Records drawn from a dataset

= = = = = = =

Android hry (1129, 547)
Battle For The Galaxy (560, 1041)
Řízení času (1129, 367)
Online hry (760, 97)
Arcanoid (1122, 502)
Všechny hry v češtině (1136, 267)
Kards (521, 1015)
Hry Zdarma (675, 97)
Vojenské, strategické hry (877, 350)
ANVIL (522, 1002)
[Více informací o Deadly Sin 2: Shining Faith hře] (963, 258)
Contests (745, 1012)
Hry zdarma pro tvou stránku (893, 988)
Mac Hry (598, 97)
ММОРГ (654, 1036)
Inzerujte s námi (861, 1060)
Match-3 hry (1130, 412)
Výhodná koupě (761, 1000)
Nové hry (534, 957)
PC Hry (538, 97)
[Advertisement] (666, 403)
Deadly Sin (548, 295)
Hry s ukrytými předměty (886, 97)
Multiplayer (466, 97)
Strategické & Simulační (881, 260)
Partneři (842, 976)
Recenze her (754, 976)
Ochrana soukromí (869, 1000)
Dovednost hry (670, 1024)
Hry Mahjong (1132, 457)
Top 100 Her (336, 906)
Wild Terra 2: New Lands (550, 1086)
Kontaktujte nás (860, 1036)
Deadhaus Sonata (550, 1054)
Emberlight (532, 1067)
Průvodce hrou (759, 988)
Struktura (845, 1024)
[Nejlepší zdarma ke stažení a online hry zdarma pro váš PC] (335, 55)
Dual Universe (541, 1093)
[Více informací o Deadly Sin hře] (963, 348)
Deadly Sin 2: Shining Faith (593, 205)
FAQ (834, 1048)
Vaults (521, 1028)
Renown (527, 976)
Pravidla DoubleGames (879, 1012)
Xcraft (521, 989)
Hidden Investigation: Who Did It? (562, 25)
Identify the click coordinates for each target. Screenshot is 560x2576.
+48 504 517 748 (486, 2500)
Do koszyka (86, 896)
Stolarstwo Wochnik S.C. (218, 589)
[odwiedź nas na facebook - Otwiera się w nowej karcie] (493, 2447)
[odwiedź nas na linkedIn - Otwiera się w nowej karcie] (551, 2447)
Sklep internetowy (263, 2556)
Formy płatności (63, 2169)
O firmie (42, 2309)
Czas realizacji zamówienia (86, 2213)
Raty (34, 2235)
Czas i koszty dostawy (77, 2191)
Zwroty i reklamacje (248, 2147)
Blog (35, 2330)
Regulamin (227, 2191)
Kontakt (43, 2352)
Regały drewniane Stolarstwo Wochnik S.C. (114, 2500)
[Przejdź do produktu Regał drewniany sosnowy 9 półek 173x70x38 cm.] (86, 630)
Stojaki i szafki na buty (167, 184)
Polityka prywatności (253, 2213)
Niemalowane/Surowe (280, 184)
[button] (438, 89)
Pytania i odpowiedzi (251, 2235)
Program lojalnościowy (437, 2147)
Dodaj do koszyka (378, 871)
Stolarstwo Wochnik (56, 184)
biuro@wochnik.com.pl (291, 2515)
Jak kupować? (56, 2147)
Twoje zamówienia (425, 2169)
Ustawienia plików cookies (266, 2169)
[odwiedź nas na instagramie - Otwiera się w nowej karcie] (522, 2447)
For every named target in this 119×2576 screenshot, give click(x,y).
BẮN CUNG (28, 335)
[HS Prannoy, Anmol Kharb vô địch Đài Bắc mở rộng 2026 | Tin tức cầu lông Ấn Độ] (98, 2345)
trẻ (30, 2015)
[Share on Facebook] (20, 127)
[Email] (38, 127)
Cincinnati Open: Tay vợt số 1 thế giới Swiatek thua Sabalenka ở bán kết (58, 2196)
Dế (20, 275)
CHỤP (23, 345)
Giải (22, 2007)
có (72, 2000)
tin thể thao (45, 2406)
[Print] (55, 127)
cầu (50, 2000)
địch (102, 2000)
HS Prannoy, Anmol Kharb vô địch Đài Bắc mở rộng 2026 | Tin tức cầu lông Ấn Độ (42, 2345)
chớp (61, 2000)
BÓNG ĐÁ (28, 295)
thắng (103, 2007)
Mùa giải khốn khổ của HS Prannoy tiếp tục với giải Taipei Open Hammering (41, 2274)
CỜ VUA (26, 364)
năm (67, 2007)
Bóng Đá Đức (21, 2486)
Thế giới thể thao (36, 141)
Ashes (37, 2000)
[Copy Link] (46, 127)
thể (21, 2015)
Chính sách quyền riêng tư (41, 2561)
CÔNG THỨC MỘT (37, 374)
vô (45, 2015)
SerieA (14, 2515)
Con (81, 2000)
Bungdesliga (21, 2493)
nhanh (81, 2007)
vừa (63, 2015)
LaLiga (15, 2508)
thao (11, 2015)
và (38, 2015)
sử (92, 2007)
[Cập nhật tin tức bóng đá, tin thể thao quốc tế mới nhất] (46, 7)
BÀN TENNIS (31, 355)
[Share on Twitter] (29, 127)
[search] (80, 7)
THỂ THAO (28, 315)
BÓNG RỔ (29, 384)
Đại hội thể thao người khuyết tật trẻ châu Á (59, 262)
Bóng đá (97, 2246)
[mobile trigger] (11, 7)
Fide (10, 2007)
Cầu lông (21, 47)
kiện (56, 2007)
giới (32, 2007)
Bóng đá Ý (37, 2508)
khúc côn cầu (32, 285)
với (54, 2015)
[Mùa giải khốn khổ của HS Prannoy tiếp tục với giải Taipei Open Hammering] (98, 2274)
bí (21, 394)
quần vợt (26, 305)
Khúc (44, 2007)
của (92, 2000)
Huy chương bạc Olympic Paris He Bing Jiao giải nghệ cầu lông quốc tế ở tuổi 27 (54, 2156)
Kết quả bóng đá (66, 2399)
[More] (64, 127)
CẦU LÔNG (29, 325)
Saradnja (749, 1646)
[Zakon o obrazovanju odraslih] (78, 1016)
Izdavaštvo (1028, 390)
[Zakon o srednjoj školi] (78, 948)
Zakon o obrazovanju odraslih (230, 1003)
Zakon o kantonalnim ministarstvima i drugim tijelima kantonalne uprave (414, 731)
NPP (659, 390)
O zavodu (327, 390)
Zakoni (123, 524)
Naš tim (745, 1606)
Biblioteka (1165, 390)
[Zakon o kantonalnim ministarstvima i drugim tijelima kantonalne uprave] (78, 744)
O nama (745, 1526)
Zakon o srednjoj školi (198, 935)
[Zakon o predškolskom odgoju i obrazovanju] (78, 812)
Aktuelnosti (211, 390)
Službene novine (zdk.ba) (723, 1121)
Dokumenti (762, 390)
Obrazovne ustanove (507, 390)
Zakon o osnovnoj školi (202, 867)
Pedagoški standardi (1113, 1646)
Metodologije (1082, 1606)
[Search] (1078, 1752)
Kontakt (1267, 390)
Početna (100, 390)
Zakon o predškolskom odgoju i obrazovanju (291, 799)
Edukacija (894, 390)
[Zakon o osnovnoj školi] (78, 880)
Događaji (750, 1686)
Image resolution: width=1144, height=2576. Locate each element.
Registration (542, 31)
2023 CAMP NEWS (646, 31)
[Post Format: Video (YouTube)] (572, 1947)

= = = = = = =

* _Task_:
Starting from the first line of the records above, retype each line exactly up to and including the one that contains "Contests (745, 1012)", and nothing more.

* _Task response_:
Android hry (1129, 547)
Battle For The Galaxy (560, 1041)
Řízení času (1129, 367)
Online hry (760, 97)
Arcanoid (1122, 502)
Všechny hry v češtině (1136, 267)
Kards (521, 1015)
Hry Zdarma (675, 97)
Vojenské, strategické hry (877, 350)
ANVIL (522, 1002)
[Více informací o Deadly Sin 2: Shining Faith hře] (963, 258)
Contests (745, 1012)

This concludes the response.